WHAT IS EXPECTED: Repeat the data exactly, with every line included.

━━━━━ DATA FOR REVIEW

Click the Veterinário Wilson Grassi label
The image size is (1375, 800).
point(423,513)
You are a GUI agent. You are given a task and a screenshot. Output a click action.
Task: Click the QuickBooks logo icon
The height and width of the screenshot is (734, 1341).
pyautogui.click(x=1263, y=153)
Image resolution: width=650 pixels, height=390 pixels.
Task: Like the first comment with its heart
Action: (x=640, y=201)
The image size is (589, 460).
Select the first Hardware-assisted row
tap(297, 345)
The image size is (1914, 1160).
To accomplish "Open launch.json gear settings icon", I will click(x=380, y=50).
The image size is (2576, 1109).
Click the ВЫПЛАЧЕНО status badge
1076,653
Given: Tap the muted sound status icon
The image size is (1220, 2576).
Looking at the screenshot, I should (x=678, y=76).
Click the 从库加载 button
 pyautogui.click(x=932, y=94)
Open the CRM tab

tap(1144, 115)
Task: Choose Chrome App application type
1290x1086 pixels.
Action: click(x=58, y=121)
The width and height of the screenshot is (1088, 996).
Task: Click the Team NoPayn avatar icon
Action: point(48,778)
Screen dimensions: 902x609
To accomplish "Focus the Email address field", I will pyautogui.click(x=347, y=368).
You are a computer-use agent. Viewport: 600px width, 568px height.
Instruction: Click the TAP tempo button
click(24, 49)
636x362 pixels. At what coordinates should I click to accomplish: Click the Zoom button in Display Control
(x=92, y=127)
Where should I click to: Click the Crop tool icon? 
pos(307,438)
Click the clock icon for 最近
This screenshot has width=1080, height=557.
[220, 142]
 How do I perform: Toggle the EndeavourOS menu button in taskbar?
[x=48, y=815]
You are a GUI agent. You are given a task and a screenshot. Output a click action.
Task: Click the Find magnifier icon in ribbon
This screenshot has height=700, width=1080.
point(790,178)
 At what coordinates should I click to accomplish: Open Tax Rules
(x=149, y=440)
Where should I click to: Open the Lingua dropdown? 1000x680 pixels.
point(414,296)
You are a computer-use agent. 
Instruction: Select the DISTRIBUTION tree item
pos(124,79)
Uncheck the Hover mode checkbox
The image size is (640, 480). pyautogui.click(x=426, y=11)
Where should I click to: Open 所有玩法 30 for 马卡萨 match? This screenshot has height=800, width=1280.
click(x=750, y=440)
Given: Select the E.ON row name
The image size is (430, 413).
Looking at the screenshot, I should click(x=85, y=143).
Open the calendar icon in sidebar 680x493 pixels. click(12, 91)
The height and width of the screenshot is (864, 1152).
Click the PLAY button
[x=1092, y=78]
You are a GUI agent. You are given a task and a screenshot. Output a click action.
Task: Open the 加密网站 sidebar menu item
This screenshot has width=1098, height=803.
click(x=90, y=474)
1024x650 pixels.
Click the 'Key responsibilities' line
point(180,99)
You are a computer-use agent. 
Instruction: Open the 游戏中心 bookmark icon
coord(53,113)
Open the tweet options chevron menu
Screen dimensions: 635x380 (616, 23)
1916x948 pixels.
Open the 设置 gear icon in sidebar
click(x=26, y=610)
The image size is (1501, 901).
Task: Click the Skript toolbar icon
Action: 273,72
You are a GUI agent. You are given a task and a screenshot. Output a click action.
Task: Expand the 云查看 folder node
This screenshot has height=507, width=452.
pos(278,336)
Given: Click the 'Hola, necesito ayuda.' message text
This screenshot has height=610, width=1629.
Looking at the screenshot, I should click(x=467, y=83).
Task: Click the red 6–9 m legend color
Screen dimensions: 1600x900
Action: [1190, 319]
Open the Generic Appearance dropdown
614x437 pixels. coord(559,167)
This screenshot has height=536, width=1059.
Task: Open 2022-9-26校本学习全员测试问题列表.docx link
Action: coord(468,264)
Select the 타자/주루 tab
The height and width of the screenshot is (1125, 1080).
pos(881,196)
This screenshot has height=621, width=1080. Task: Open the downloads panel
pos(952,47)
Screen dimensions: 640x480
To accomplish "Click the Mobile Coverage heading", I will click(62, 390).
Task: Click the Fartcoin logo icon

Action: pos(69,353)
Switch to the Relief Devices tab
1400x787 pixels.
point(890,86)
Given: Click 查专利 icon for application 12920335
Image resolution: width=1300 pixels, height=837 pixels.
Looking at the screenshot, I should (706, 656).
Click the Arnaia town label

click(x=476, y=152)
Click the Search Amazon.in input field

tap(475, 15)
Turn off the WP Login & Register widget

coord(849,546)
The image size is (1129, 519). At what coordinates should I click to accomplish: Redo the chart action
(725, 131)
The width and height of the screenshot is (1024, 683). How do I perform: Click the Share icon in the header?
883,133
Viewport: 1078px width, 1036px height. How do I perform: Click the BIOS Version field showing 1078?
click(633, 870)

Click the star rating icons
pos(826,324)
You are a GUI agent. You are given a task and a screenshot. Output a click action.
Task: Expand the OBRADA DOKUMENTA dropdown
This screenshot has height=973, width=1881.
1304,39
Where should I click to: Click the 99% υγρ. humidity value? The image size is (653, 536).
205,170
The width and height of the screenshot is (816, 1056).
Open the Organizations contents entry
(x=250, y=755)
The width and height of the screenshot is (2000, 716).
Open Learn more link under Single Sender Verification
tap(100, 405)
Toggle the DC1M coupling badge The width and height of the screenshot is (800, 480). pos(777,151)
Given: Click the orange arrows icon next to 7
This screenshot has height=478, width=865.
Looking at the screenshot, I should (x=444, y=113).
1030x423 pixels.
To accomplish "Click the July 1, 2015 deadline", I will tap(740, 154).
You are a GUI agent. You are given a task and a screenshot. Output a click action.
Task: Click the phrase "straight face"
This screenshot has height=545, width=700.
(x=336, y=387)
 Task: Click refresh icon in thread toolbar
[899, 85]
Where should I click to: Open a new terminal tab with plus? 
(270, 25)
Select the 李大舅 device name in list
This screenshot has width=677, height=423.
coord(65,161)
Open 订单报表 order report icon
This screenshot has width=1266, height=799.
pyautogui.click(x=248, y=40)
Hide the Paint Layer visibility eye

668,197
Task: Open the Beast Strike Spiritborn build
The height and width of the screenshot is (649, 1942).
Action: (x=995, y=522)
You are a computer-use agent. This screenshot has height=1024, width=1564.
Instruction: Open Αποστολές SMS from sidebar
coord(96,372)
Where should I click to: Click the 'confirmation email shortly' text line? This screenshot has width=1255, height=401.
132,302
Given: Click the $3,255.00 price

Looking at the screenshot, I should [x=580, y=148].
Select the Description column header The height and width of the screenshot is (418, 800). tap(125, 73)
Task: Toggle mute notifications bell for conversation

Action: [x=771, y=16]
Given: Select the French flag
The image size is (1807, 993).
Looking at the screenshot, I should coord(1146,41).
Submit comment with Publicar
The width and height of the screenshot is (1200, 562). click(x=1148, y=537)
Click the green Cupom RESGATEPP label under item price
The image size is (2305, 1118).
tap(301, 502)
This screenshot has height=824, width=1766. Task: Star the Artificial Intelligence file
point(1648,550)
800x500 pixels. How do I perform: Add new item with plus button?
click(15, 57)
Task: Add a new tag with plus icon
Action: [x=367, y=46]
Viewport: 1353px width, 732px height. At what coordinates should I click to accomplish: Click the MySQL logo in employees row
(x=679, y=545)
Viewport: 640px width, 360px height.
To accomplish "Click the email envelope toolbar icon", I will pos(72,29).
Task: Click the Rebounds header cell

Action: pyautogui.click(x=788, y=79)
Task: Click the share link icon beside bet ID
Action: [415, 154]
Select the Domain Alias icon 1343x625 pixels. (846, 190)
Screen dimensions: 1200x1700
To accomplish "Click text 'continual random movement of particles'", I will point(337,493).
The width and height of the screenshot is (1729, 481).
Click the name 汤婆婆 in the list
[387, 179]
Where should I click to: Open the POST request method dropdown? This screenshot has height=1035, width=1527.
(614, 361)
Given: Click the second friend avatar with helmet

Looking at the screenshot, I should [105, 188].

━━━━━━━━━━

TASK ANSWER:
Click the Veterinário Wilson Grassi label
The image size is (1375, 800).
point(423,513)
You are a GUI agent. You are given a task and a screenshot. Output a click action.
Task: Click the QuickBooks logo icon
The height and width of the screenshot is (734, 1341).
pyautogui.click(x=1263, y=153)
Image resolution: width=650 pixels, height=390 pixels.
Task: Like the first comment with its heart
Action: (x=640, y=201)
The image size is (589, 460).
Select the first Hardware-assisted row
tap(297, 345)
The image size is (1914, 1160).
To accomplish "Open launch.json gear settings icon", I will click(x=380, y=50).
The image size is (2576, 1109).
Click the ВЫПЛАЧЕНО status badge
1076,653
Given: Tap the muted sound status icon
The image size is (1220, 2576).
Looking at the screenshot, I should (x=678, y=76).
Click the 从库加载 button
 pyautogui.click(x=932, y=94)
Open the CRM tab

tap(1144, 115)
Task: Choose Chrome App application type
1290x1086 pixels.
Action: click(x=58, y=121)
The width and height of the screenshot is (1088, 996).
Task: Click the Team NoPayn avatar icon
Action: point(48,778)
Screen dimensions: 902x609
To accomplish "Focus the Email address field", I will pyautogui.click(x=347, y=368).
You are a computer-use agent. Viewport: 600px width, 568px height.
Instruction: Click the TAP tempo button
click(24, 49)
636x362 pixels. At what coordinates should I click to accomplish: Click the Zoom button in Display Control
(x=92, y=127)
Where should I click to: Click the Crop tool icon? 
pos(307,438)
Click the clock icon for 最近
This screenshot has width=1080, height=557.
[220, 142]
 How do I perform: Toggle the EndeavourOS menu button in taskbar?
[x=48, y=815]
You are a GUI agent. You are given a task and a screenshot. Output a click action.
Task: Click the Find magnifier icon in ribbon
This screenshot has height=700, width=1080.
point(790,178)
 At what coordinates should I click to accomplish: Open Tax Rules
(x=149, y=440)
Where should I click to: Open the Lingua dropdown? 1000x680 pixels.
point(414,296)
You are a computer-use agent. 
Instruction: Select the DISTRIBUTION tree item
pos(124,79)
Uncheck the Hover mode checkbox
The image size is (640, 480). pyautogui.click(x=426, y=11)
Where should I click to: Open 所有玩法 30 for 马卡萨 match? This screenshot has height=800, width=1280.
click(x=750, y=440)
Given: Select the E.ON row name
The image size is (430, 413).
Looking at the screenshot, I should click(x=85, y=143).
Open the calendar icon in sidebar 680x493 pixels. click(12, 91)
The height and width of the screenshot is (864, 1152).
Click the PLAY button
[x=1092, y=78]
You are a GUI agent. You are given a task and a screenshot. Output a click action.
Task: Open the 加密网站 sidebar menu item
This screenshot has width=1098, height=803.
click(x=90, y=474)
1024x650 pixels.
Click the 'Key responsibilities' line
point(180,99)
You are a computer-use agent. 
Instruction: Open the 游戏中心 bookmark icon
coord(53,113)
Open the tweet options chevron menu
Screen dimensions: 635x380 (616, 23)
1916x948 pixels.
Open the 设置 gear icon in sidebar
click(x=26, y=610)
The image size is (1501, 901).
Task: Click the Skript toolbar icon
Action: 273,72
You are a GUI agent. You are given a task and a screenshot. Output a click action.
Task: Expand the 云查看 folder node
This screenshot has height=507, width=452.
pos(278,336)
Given: Click the 'Hola, necesito ayuda.' message text
This screenshot has height=610, width=1629.
Looking at the screenshot, I should click(x=467, y=83).
Task: Click the red 6–9 m legend color
Screen dimensions: 1600x900
Action: [1190, 319]
Open the Generic Appearance dropdown
614x437 pixels. coord(559,167)
This screenshot has height=536, width=1059.
Task: Open 2022-9-26校本学习全员测试问题列表.docx link
Action: coord(468,264)
Select the 타자/주루 tab
The height and width of the screenshot is (1125, 1080).
pos(881,196)
This screenshot has height=621, width=1080. Task: Open the downloads panel
pos(952,47)
Screen dimensions: 640x480
To accomplish "Click the Mobile Coverage heading", I will click(62, 390).
Task: Click the Fartcoin logo icon

Action: pos(69,353)
Switch to the Relief Devices tab
1400x787 pixels.
point(890,86)
Given: Click 查专利 icon for application 12920335
Image resolution: width=1300 pixels, height=837 pixels.
Looking at the screenshot, I should (706, 656).
Click the Arnaia town label

click(x=476, y=152)
Click the Search Amazon.in input field

tap(475, 15)
Turn off the WP Login & Register widget

coord(849,546)
The image size is (1129, 519). At what coordinates should I click to accomplish: Redo the chart action
(725, 131)
The width and height of the screenshot is (1024, 683). How do I perform: Click the Share icon in the header?
883,133
Viewport: 1078px width, 1036px height. How do I perform: Click the BIOS Version field showing 1078?
click(633, 870)

Click the star rating icons
pos(826,324)
You are a GUI agent. You are given a task and a screenshot. Output a click action.
Task: Expand the OBRADA DOKUMENTA dropdown
This screenshot has height=973, width=1881.
1304,39
Where should I click to: Click the 99% υγρ. humidity value? The image size is (653, 536).
205,170
The width and height of the screenshot is (816, 1056).
Open the Organizations contents entry
(x=250, y=755)
The width and height of the screenshot is (2000, 716).
Open Learn more link under Single Sender Verification
tap(100, 405)
Toggle the DC1M coupling badge The width and height of the screenshot is (800, 480). pos(777,151)
Given: Click the orange arrows icon next to 7
This screenshot has height=478, width=865.
Looking at the screenshot, I should (x=444, y=113).
1030x423 pixels.
To accomplish "Click the July 1, 2015 deadline", I will tap(740, 154).
You are a GUI agent. You are given a task and a screenshot. Output a click action.
Task: Click the phrase "straight face"
This screenshot has height=545, width=700.
(x=336, y=387)
 Task: Click refresh icon in thread toolbar
[899, 85]
Where should I click to: Open a new terminal tab with plus? 
(270, 25)
Select the 李大舅 device name in list
This screenshot has width=677, height=423.
coord(65,161)
Open 订单报表 order report icon
This screenshot has width=1266, height=799.
pyautogui.click(x=248, y=40)
Hide the Paint Layer visibility eye

668,197
Task: Open the Beast Strike Spiritborn build
The height and width of the screenshot is (649, 1942).
Action: (x=995, y=522)
You are a computer-use agent. This screenshot has height=1024, width=1564.
Instruction: Open Αποστολές SMS from sidebar
coord(96,372)
Where should I click to: Click the 'confirmation email shortly' text line? This screenshot has width=1255, height=401.
132,302
Given: Click the $3,255.00 price

Looking at the screenshot, I should [x=580, y=148].
Select the Description column header The height and width of the screenshot is (418, 800). tap(125, 73)
Task: Toggle mute notifications bell for conversation

Action: [x=771, y=16]
Given: Select the French flag
The image size is (1807, 993).
Looking at the screenshot, I should coord(1146,41).
Submit comment with Publicar
The width and height of the screenshot is (1200, 562). click(x=1148, y=537)
Click the green Cupom RESGATEPP label under item price
The image size is (2305, 1118).
tap(301, 502)
This screenshot has height=824, width=1766. Task: Star the Artificial Intelligence file
point(1648,550)
800x500 pixels. How do I perform: Add new item with plus button?
click(15, 57)
Task: Add a new tag with plus icon
Action: [x=367, y=46]
Viewport: 1353px width, 732px height. At what coordinates should I click to accomplish: Click the MySQL logo in employees row
(x=679, y=545)
Viewport: 640px width, 360px height.
To accomplish "Click the email envelope toolbar icon", I will pos(72,29).
Task: Click the Rebounds header cell

Action: pyautogui.click(x=788, y=79)
Task: Click the share link icon beside bet ID
Action: [415, 154]
Select the Domain Alias icon 1343x625 pixels. (846, 190)
Screen dimensions: 1200x1700
To accomplish "Click text 'continual random movement of particles'", I will point(337,493).
The width and height of the screenshot is (1729, 481).
Click the name 汤婆婆 in the list
[387, 179]
Where should I click to: Open the POST request method dropdown? This screenshot has height=1035, width=1527.
(614, 361)
Given: Click the second friend avatar with helmet

Looking at the screenshot, I should [105, 188].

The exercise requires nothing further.